Gabriel García Márquez
Nuestro subdesarrollo latinoamericano no existe a la hora de la poesía y la narrativa, donde el continente ha sido capaz de expresar lo mejor del ingenio humano con hombres y mujeres de marca mayor.
Pablo Neruda, Gabriela Mistral, Vicente Huidobro, Nicanor Parra, Mario Vargas Llosa, Octavio Paz, Jorge Luis Borges, Adolfo Bioy Casares, César Vallejo o Andrés Sabella, por nombrar a una mínima parte, son estelares en el concierto de las letras.
Cada uno es una estrella en la amplia bóveda de creadores que han obviado y omitido nuestra histórica y periférica postergación para instalarse junto a otros enormes como Miguel de Cervantes o William Shakespeare.

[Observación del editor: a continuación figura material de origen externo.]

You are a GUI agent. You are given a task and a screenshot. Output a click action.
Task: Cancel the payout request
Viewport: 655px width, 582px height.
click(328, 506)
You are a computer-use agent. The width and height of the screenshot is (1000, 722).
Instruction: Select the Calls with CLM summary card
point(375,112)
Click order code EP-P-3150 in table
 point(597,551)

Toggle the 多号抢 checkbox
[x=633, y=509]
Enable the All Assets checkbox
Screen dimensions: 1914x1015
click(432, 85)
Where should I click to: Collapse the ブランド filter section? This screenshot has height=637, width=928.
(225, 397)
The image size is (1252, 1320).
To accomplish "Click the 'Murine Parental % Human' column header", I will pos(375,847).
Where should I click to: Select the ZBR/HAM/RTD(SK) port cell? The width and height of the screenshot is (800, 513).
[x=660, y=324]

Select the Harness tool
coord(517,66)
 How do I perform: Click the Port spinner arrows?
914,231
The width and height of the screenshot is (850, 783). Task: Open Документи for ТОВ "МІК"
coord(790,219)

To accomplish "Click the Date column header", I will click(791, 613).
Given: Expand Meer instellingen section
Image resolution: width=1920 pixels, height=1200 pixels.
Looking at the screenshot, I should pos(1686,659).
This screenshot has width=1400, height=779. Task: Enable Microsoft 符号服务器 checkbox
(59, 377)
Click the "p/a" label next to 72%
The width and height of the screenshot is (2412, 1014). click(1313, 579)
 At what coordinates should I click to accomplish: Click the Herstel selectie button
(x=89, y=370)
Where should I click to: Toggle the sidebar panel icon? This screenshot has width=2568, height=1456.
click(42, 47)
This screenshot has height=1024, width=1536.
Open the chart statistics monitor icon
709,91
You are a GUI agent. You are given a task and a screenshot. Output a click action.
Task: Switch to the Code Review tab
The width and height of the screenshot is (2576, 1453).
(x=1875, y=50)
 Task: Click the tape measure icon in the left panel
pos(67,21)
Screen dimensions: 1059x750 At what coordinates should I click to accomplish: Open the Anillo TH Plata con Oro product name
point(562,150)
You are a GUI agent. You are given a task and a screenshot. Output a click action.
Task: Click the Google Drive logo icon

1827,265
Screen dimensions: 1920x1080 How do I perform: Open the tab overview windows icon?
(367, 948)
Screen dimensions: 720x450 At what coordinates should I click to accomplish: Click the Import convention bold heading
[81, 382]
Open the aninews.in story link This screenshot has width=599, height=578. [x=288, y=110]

Es curioso que un continente que se codea con la pobreza sea capaz de gestar tamaños "dioses", que han hecho de nuestras vidas y sus espacios una cosa más trascendente, regalando reflexiones, narraciones y un pedacito de su propia alma y experiencia que fluye en cada uno de sus párrafos o versos.
Es fuerte la pérdida material de cada uno de ellos, y por eso duele la muerte física del colombiano Gabriel García Márquez, un enorme exponente de la lengua castellana y lo mejor de la imaginación mestiza de nuestra entrañable Sudamérica.
El Nobel tomó otro rumbo el pasado jueves, pero nos deja obras notables como "Cien años de soledad", "Crónica de una muerte anunciada", o "El coronel no tiene quien le escriba". Están también sus escritos periodísticos y sus meditaciones, muchas políticas, que superan largamente su conocida posición. Se trataba de un ser con una vida y convicciones más que respetables, pero siempre caracterizadas por un profundo amor a su profesión y el ser humano.
Ciertamente se repetirá que su legado sigue ahí disponible, pero no es menos cierto que el final de esta clase de personalidades nos deja un poco en jaque al tratarse de genios irrepetibles.
Justo cuando ayer se celebró el Día del Libro, bien vale la pena detenerse y reconocer el aporte don Gabriel García Márquez.